Additional information

Author Contributions

The study was conceived by G.A. Computational analysis workflows were designed by G.A. Statistical guidance was provided by D.S. Docking, and Molecular Simulations were supervised by N.A.M and conducted by N.A.M, and S.K.M. Data analyses was performed by S.K.M., A.M., S.S., S.K., S.D., A.K.S., S.A., V.G., T.S.G., N.K.D and K.S.. S.K.M built the Gcoupler Python package.
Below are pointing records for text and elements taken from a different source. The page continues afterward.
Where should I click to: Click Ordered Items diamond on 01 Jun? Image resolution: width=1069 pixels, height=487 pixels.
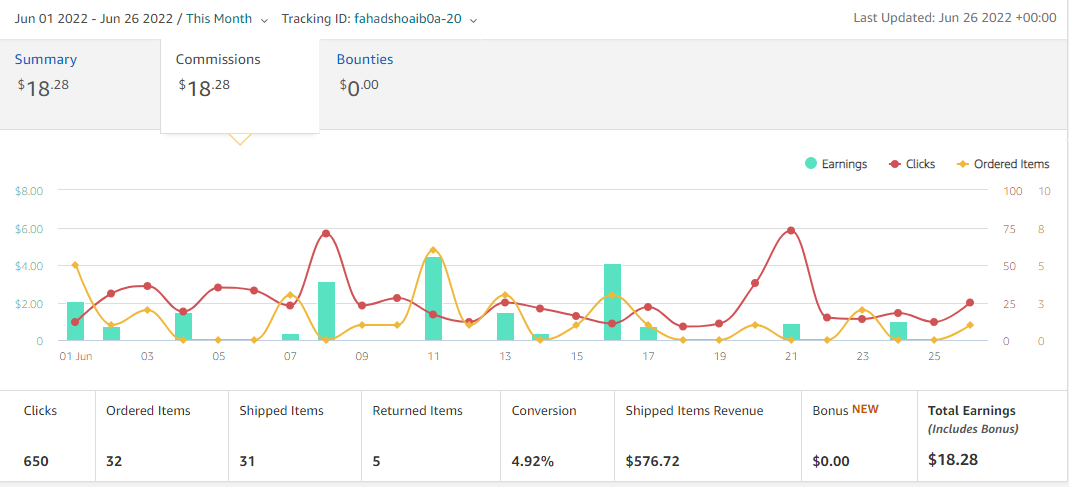click(x=75, y=265)
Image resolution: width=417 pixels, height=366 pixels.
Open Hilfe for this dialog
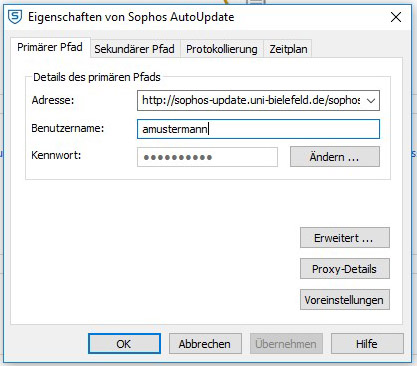pyautogui.click(x=367, y=344)
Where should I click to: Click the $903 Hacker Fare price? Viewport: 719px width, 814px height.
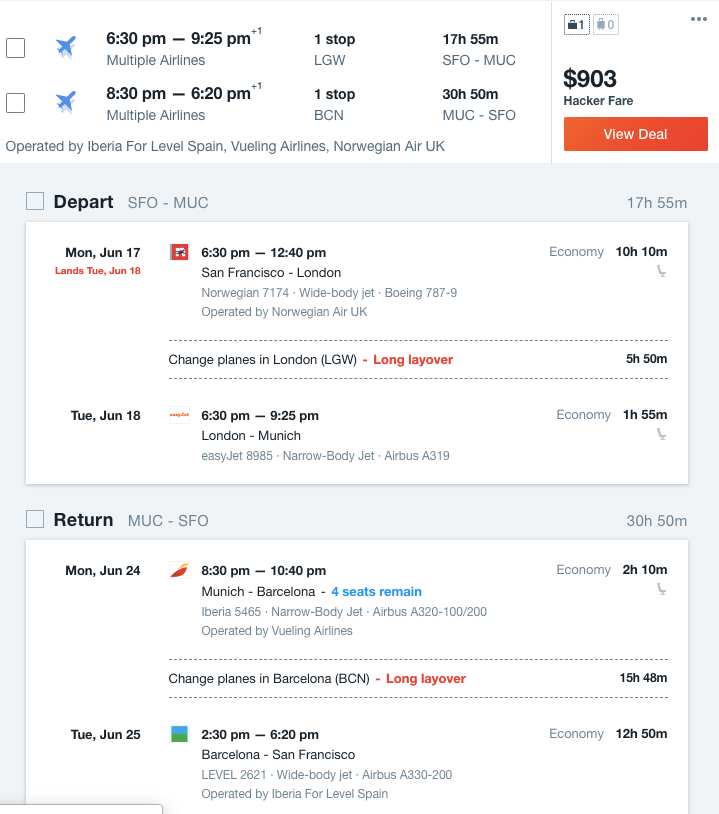[x=588, y=79]
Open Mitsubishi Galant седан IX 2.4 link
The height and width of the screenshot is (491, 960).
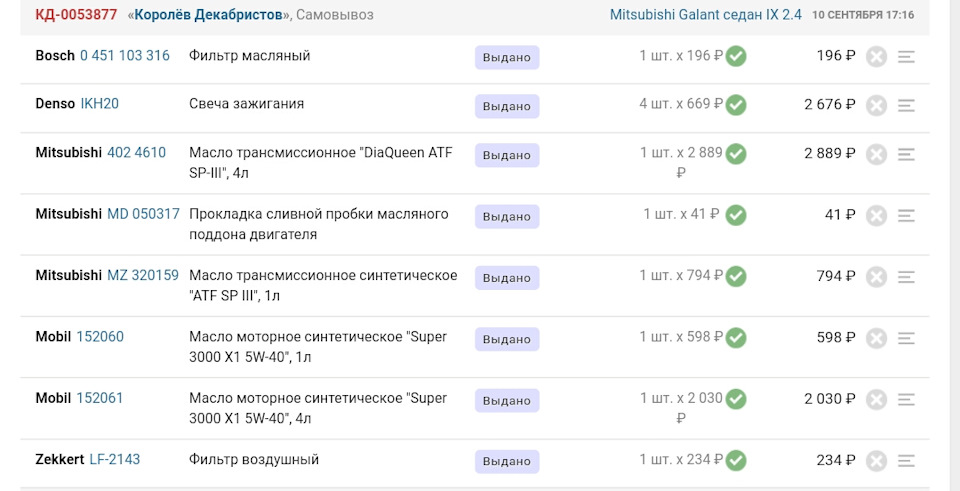click(705, 15)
G.A. and A.M. designed yeast experimental workflows and performed by A.M. Site-directed yeast mutants were created by N. and D.S. Human cell culture-based experiments were performed and analyzed by A.G., and S.K.G. Illustrations were drafted by A.M., S.K.M., and G.A. G.A. wrote the paper. All authors have read and approved the manuscript.

Additional files

Supplementary Information. The supplementary Information provides details of the nucleotide and amino acid Multiple Sequence Alignments (MSAs) of the wild-type STE2 and the site-directed missense mutants of STE2. Each row starts with the sequence identifier followed by the aligned sequence (in chunks) with the ending position of the aligned sequence provided at the end, separated by tabs. The mutation sites are highlighted in red (S75A), yellow (T155D) and blue (L289K). Supplementary Information also contains detailed materials and methods.